In Sachen Möbel sind die correalistischen Möbel Friedrich Kieslers, die von Wittmann produziert werden, vielleicht seine bekanntesten. Wie würden Sie den Kiesler’schen Correalismus jemandem beschreiben, der noch nie davon gehört hat?
Peter Bogner: Kiesler hat sein Manifest ab 1937 an der Columbia-Universität in New York entwickelt und 1949 in Paris veröffentlicht. Correalismus ist jener Begriff, der die gesamtheitlichen Zusammenhänge in Gesellschaft, Politik und Kunst in einem künstlerischen Entstehungsprozess berücksichtigt. Letztendlich fordert Kiesler, die Grenzen der einzelnen Wissenschaften zu überwinden, um die Lebensbedingungen der Menschheit zu verbessern.

Was war das Visionäre an Friedrich Kiesler?
Peter Bogner: Kieslers Werk umfasst nicht einfach nur Konzepte und Manifeste einer neuen Kunst und Architektur, vielmehr stellte er sein Werk immer mit seinem sehr hohen sozialen Wert und einem innovativen und progressiven gesellschaftlichen Anspruch dar.

Es fällt schwer, Friedrich Kiesler in eine Schublade zu stecken. Was würden Sie auf das Etikett einer Lade für ihn schreiben?
Peter Bogner: In Anspielung auf ein Zitat von Philip Johnson über Kiesler wohl »Der größte nichtbauende Architekt«. Im Übrigen erwiderte Kiesler auf diese Äußerung, dass er es vorziehe, nicht zu den vielbauenden Nicht-Architekten zu gehören.

Friedrich Kiesler sagte einmal: »Die Funktion folgt der Vision. Die Vision folgt der Realität.« Welcher Vision folgt die Kiesler-Stiftung?
Peter Bogner: Es soll keine Vision bleiben. Unser Plan ist, Kiesler mehr Raum zu geben, um mit einer permanenten Präsentation sein Werk in Wien einer breiteren Öffentlichkeit vorstellen zu können. Durch das große Interesse an Kiesler stellen eine Neupositionierung und die Übersiedlung in einen »Kiesler Space« eine kräftige, kulturpolitisch innovative Zeichensetzung dar.
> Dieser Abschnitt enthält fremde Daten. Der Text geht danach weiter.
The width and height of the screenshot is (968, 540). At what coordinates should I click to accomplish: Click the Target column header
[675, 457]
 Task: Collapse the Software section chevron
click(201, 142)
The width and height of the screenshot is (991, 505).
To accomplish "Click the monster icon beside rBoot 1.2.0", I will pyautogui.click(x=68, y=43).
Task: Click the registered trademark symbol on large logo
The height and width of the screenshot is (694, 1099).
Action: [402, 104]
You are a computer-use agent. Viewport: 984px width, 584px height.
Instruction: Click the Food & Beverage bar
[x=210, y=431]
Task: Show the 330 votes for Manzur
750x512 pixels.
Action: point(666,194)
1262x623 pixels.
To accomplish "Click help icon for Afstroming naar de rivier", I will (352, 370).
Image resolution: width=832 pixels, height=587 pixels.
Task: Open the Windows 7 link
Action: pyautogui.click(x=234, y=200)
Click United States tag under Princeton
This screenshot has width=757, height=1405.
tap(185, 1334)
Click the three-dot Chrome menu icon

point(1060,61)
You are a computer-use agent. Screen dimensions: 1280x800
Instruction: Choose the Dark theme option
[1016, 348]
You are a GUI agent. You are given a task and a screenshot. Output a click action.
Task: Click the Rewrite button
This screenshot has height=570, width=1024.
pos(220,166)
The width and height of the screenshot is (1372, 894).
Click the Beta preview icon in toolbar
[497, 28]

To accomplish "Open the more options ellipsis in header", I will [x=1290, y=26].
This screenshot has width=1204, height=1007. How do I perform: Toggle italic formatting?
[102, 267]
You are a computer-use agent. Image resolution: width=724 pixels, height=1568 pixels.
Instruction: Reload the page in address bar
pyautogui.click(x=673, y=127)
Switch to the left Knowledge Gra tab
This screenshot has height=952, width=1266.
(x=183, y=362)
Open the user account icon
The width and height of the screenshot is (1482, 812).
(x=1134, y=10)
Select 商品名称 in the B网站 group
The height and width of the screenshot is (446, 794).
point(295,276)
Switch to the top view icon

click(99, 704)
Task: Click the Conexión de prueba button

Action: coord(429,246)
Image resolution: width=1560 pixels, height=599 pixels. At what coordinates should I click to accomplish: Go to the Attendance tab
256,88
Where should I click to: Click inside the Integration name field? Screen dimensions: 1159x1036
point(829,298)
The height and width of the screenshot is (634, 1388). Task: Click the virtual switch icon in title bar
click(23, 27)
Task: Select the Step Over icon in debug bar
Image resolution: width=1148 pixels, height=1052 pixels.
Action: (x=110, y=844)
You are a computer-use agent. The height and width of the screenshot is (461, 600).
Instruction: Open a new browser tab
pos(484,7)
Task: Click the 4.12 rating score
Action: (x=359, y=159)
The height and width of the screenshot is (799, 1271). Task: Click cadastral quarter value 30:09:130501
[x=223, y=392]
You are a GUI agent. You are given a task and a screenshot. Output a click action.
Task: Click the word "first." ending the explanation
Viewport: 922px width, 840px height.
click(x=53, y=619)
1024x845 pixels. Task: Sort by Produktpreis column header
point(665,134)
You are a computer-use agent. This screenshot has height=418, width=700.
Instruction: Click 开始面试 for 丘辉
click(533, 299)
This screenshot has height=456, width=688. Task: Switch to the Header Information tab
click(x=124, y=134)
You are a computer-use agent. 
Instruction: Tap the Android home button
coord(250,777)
Für alle, die noch nie in der Wiener Kiesler-Stiftung zu Besuch waren: Was erwartet die Besucher bei Ihnen?
Peter Bogner: Unsere Räumlichkeiten in der Mariahilfer Straße beherbergen einerseits die im Archiv verwahrten Schätze, die nach Voranmeldung besichtigt werden können, sowie andererseits abwechselnd gezeigte Ausstellungen zu neuen Aspekten des vielseitigen Schaffens von Friedrich Kiesler und zu zeitgenössischen relevanten Positionen aus Architektur und Kunst.

Ihr liebstes Zitat von Friedrich Kiesler?
Peter Bogner: »Life is short, Art is long, Architecture endless.« Er sagte dies im Jahr 1958.
www.kiesler.org

Artikel von Michael Hausenblas:

Friedrich Kiesler wurde 1890 in Czernowitz geboren Von 1908 an studierte er an der Technischen Hochschule und an der Akademie der bildenden Künste in Wien. 1926 emigrierte Kiesler in die USA, wo er zu einer Integrationsfigur der europäischen Avantgarde wurde. Er starb 1965.

Peter Bogner
ist seit 2013 Direktor der 1997 gegründeten Österreichischen Friedrich und Lillian Kiesler-Privatstiftung. Er ist Kunsthistoriker, Architekt, Kulturmanager und war zuvor Direktor des Wiener Künstlerhauses.

Hani Rashid ist Vorstandsvorsitzender der Kiesler Stiftung und selbst Kiesler-Preisträger. Er unterrichtet Architektur an der Universität für angewandte Kunst und zählt zu den führenden internationalen Architekten. Rashid vertritt eine dem Denken Kieslers verwandte multidisziplinäre Werkauffassung und trägt maßgeblich dazu bei, die Kiesler Stiftung auch international stärker zu verankern.

Michael Hausenblas ist seit 1999 Mitarbeiter der Tageszeitung »Der Standard«, wo er in erster Linie als Redakteur für den Bereich Design zuständig ist.